• **What you have to do**: Go over the data and copy out each line with "Sort" in it.

• **Records supplied**:

* * * *

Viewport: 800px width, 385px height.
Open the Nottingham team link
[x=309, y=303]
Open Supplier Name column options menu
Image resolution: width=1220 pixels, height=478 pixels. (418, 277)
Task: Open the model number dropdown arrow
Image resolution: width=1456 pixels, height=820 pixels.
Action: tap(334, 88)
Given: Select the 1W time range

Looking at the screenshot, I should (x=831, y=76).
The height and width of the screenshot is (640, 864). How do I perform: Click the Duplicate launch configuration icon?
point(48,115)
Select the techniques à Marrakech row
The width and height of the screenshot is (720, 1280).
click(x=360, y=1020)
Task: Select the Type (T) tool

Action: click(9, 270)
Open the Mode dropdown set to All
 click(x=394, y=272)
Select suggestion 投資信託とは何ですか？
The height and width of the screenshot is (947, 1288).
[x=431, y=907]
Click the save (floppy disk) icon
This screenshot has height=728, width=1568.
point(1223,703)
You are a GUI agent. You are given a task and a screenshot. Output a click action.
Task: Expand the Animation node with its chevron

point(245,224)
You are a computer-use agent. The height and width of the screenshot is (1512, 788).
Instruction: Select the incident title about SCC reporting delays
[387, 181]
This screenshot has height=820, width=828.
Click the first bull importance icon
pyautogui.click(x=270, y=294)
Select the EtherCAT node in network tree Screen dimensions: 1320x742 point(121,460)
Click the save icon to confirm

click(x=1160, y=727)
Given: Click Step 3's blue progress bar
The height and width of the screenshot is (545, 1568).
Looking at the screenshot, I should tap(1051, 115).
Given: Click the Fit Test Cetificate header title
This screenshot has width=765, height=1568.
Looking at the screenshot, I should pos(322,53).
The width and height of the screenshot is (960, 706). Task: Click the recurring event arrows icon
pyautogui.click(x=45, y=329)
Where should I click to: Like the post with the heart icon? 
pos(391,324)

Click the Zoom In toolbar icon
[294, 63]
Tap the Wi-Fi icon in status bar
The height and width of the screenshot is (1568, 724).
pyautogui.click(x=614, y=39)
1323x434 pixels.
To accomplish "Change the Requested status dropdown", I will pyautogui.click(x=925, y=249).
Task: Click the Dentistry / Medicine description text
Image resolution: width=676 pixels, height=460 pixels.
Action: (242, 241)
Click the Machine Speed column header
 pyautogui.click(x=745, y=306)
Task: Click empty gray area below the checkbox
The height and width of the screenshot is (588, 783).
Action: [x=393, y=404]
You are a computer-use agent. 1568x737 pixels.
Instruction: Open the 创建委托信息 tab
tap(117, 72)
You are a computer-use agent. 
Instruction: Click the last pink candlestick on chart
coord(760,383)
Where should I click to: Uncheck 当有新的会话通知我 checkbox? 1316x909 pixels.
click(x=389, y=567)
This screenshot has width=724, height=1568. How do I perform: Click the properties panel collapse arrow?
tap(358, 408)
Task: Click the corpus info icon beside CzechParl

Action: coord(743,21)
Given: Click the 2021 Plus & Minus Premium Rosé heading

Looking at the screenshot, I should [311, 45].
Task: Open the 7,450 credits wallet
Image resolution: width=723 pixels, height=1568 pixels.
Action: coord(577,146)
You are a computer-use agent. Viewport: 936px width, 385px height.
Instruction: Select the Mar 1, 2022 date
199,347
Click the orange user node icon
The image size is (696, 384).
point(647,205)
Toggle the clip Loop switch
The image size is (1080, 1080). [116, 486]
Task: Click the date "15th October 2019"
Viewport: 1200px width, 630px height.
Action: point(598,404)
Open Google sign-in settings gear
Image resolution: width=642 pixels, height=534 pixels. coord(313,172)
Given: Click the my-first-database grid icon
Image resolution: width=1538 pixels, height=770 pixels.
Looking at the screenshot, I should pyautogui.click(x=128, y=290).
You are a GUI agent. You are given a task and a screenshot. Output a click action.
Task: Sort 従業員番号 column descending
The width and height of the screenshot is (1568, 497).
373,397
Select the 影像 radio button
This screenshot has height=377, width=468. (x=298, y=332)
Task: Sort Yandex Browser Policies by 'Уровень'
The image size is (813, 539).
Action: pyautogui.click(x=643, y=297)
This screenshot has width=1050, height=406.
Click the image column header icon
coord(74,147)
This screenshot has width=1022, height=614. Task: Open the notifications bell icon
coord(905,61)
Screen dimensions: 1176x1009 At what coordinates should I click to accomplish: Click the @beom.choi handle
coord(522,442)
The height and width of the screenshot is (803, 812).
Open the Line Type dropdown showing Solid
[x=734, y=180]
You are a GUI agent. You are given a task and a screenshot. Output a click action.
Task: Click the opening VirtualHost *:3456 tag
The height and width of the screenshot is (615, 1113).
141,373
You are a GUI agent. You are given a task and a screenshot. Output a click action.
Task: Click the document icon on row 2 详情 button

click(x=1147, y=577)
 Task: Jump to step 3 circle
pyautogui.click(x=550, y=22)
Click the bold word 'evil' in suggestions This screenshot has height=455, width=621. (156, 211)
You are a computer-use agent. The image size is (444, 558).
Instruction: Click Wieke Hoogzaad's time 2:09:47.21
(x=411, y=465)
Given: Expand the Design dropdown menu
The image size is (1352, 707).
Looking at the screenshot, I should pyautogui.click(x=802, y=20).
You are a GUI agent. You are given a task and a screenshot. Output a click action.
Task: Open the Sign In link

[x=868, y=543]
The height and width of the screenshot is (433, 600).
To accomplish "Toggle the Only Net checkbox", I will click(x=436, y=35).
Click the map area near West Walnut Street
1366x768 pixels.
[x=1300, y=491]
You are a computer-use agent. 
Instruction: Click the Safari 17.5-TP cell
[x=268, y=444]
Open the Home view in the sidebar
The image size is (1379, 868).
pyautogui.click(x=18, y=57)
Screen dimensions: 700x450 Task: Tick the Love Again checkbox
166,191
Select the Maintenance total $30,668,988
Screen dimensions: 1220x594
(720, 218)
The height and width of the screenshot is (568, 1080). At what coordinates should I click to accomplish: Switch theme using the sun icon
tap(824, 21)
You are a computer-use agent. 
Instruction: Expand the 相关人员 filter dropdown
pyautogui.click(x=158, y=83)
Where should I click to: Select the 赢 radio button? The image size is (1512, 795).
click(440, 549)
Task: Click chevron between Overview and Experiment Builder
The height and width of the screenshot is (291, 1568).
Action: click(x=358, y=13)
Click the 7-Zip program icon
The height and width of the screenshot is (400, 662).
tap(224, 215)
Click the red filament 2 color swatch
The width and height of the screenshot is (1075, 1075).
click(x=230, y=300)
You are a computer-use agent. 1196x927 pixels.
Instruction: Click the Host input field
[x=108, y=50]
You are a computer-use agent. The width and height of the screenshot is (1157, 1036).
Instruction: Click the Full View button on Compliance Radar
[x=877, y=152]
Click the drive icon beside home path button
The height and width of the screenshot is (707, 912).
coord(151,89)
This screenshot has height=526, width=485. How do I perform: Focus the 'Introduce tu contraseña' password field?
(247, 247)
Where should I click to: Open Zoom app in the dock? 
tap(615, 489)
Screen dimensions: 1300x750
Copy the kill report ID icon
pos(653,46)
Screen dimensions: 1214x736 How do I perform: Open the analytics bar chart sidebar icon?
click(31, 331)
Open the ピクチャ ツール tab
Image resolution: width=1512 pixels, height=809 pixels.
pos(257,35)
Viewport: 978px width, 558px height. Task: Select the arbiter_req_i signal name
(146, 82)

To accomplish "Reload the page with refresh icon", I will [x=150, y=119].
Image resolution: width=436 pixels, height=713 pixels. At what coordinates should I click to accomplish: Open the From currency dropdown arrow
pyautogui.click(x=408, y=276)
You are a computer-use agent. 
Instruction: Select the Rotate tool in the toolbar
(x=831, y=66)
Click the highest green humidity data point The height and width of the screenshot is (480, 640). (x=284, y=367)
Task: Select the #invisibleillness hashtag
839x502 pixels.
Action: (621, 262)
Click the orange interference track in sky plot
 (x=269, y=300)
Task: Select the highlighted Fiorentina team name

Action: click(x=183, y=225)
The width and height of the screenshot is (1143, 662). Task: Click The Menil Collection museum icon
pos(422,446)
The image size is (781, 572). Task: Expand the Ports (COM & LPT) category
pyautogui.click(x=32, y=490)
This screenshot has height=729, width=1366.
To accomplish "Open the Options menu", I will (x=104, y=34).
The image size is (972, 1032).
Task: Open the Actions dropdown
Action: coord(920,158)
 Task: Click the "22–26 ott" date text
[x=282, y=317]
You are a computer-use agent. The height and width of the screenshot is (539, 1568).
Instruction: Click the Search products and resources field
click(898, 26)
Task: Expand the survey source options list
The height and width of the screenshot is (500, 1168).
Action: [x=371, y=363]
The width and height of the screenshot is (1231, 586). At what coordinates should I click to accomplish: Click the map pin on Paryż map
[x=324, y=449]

* * * *

• **Problem solution**:
Task: Sort 従業員番号 column descending
Task: Sort Yandex Browser Policies by 'Уровень'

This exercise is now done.